TEXTE À LIRE:
Mairie de St-Denis

Les messagers de l’espoir

Intégrer le handicap naturellement dans les projets

“Il y a des obligations légales, allons se concentrer sur ce qui est obligatoire avant de se disperser” C’est par cette formule qu’Ericka. Bareigts, 2e adjointe au maire de Saint-Denis, ouvre l’entrevue demandée par la nouvelle municipalité au collectif Ni pauvre ni soumis après le défilé du 29 mars 2008. Une prise de contact nécessaire avec les représentants des associations dionysiennes œuvrant dans le handicap.
Françoise Michel ouvre le débat avec la question de la création de la commission communale d’accessibilité. Un des projets phare de la loi du 11 février 2005 et dont l’application était immédiate. Une commission qui n’a jamais vu le jour à Saint-Denis sous le mandat du député maire René-Paul Victoria qui avait pourtant voté ce texte majeur. Pour le comité régional de sport adapté, il faut avoir “une approche globale de l’accessibilité en développant l’accueil des personnes handicapées”. Soulignant pour tout type de handicap.

À PRODUIRE:
Recopiez en entier, sans rien changer, le texte ci-dessus sur le handicap à Saint-Denis.

DONNÉES:
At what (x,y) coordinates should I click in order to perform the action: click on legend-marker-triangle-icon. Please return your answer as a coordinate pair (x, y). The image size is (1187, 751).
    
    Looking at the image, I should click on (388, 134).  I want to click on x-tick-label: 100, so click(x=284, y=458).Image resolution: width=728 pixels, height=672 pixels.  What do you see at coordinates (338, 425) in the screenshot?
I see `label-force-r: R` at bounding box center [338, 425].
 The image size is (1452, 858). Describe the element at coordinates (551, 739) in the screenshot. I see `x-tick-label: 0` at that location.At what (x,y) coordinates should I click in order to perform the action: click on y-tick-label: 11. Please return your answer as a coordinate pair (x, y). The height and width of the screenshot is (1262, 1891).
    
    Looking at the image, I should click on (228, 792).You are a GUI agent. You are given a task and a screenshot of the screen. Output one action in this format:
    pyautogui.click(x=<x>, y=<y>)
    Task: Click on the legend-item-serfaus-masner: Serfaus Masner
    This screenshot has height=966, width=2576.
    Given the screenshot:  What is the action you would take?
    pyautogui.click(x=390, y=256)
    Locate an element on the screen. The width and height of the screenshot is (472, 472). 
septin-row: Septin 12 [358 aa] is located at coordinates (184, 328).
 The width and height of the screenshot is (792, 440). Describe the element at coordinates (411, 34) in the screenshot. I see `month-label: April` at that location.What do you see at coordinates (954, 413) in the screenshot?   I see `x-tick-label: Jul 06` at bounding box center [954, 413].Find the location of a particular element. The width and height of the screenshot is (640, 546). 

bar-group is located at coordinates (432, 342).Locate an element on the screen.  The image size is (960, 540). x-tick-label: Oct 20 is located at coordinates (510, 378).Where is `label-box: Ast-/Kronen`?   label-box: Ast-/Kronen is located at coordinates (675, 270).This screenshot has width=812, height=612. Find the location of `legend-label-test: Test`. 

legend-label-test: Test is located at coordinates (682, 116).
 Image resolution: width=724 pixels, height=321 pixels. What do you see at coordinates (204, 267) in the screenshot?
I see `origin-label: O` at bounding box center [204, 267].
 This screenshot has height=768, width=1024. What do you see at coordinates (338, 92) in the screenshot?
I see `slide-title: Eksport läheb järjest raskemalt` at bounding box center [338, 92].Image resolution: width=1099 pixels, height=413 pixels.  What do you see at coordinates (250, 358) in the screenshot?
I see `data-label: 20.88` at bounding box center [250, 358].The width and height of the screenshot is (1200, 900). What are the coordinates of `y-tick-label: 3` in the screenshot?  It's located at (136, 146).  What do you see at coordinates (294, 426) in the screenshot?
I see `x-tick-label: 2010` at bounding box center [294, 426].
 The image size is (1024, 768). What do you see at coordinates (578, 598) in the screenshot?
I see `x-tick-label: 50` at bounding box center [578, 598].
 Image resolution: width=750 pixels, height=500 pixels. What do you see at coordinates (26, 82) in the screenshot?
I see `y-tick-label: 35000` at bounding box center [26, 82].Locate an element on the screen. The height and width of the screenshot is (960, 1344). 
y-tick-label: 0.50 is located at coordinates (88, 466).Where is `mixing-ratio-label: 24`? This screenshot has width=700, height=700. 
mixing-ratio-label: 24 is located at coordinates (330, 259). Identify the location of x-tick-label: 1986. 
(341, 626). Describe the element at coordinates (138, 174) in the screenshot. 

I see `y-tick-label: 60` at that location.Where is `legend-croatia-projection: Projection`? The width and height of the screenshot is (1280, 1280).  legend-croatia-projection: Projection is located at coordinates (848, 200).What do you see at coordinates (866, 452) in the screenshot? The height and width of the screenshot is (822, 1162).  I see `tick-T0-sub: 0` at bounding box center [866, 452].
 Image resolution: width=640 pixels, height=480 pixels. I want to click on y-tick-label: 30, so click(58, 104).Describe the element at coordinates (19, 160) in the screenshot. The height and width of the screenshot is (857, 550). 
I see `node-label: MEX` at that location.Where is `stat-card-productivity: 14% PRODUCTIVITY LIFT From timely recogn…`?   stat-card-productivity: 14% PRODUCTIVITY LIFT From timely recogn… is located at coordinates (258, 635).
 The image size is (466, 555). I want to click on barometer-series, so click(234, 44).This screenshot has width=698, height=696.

EXERCICE TERMINÉ:
Mairie de St-Denis

Les messagers de l’espoir

Intégrer le handicap naturellement dans les projets

“Il y a des obligations légales, allons se concentrer sur ce qui est obligatoire avant de se disperser” C’est par cette formule qu’Ericka. Bareigts, 2e adjointe au maire de Saint-Denis, ouvre l’entrevue demandée par la nouvelle municipalité au collectif Ni pauvre ni soumis après le défilé du 29 mars 2008. Une prise de contact nécessaire avec les représentants des associations dionysiennes œuvrant dans le handicap.
Françoise Michel ouvre le débat avec la question de la création de la commission communale d’accessibilité. Un des projets phare de la loi du 11 février 2005 et dont l’application était immédiate. Une commission qui n’a jamais vu le jour à Saint-Denis sous le mandat du député maire René-Paul Victoria qui avait pourtant voté ce texte majeur. Pour le comité régional de sport adapté, il faut avoir “une approche globale de l’accessibilité en développant l’accueil des personnes handicapées”. Soulignant pour tout type de handicap.